The fact that The Meg has spawned a sequel will be no surprise to those long-dedicated fans of the franchise, as the map for sequels has already been set out in the source material; a series of deep-diving adventure novels by Steve Alten, who spoke with Metro.co.uk about the past and future of the franchise on both the screen and page.
Alten, 63, first kicked off The Meg franchise back in 1997 with the publication of the first novel Meg: A Novel of Deep Terror. From there, began a long road to the big screen that saw the likes of Guillermo del Toro and Eli Roth come and go – but you can’t keep a good shark project down.
From Jaws to Deep Blue Sea, there’s always been a fascination with those black-eyed fish with a sharp set of teeth, something that began for Alten at a very young age.
‘When I was younger. I used to love to read, you know, picture books with dinosaurs and marine reptiles, and I know that the marine reptiles were always the ones that were much cooler to me because they had these sharp teeth, and that’s before I even learned about the big shark that came around the Miocene period over 30 million years ago.’
Similar to most of us with a love of sharks, that fascination only grew with the publication of Peter Benchley’s Jaws novel and Steven Spielberg’s 1975 film adaptation.
‘I read Jaws when I was 15 and then decided I wanted to read as much as I could about real shark attacks and real great whites.
There was always a little blurb with a black and white photo of scientists sitting in a big jaw on the Smithsonian and that led me to the Megalodon.’
That startling image of a giant set of gnashers may have caught the imagination of the young Alten, leading him to discover more about the Megalodon, but finding there was little else to read at the time, the Meg receded to the depths of his imagination, only to be reawakened some 20 years later.
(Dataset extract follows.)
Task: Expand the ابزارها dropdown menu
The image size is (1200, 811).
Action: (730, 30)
After pursuing a career in sports administration and coaching, Alten was struck by a Time Magazine article featuring a deep water creature on the cover, an Anglerfish, with the article going even further into the secret world beneath the depths, and chiefly the Mariana trench.
‘Here was this 1,500-mile long, 40-mile wide, seven-mile deep gorge that was unexplored,’ Alten explains.
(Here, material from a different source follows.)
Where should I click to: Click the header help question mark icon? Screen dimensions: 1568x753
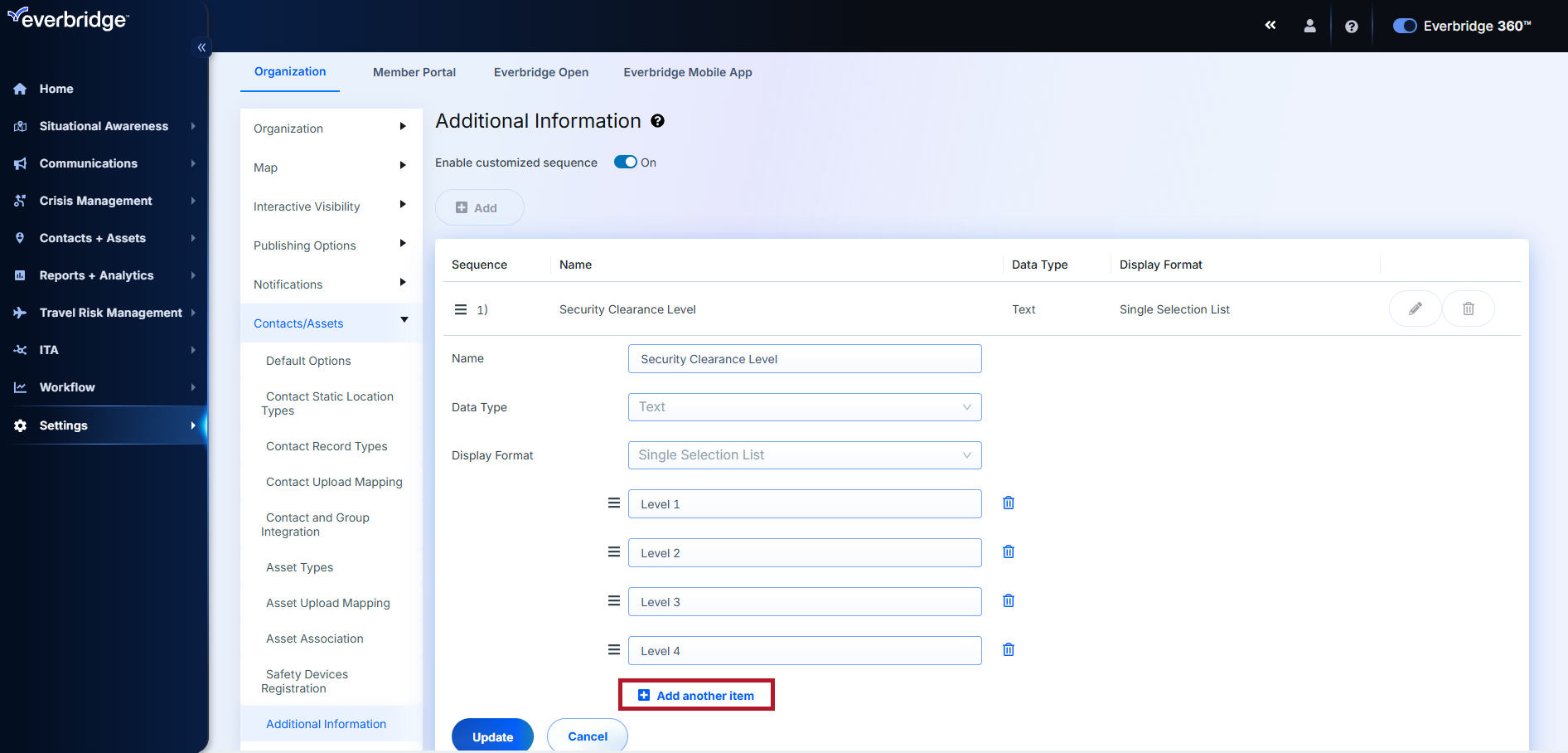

‘And if there were hydrothermal events in it which I was pretty sure there was, it just made sense to me that if you got all this mineralized hot water it’s rising out at the bottom at some point. It’s going to coagulate and form a ceiling of soot above it. Which would seal in the warmth and so that’s what I wrote about,’ – an ideal concept for envisioning a world where long-thought-extinct species could survive.
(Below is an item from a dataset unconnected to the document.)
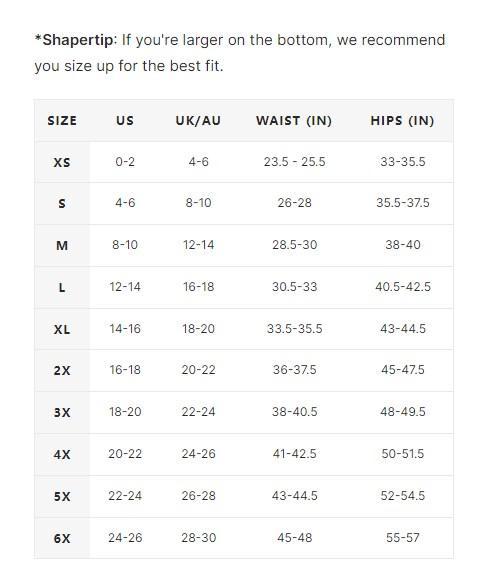Click US size 16-18 cell
477x563 pixels.
[125, 370]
While a work of fiction Alten makes sure to do his research, and the idea of life forms that deep in the ocean has become less and less of a hypothetical fantasy since his original novel was published back in 1997 – although it’s doubtful a giant prehistoric beast is roaming around down there.
At the time, some critics were quick to point out the seemingly ridiculous notions of life deep in the ocean in Alten’s novels, with Alten saying one LA Times writer in particular ‘ripped it apart, everything from the name Meg to claiming that there were hydrothermal events at the bottom of the Mariana Trench.’
‘I didn’t know it was real, but I wrote it as it was, and then it turned out to be true. So I wrote that critic into the sequel novel [The Trench] and had him killed off – anyone that wrote a bad review of The Meg got killed in The Trench,’ he recalled.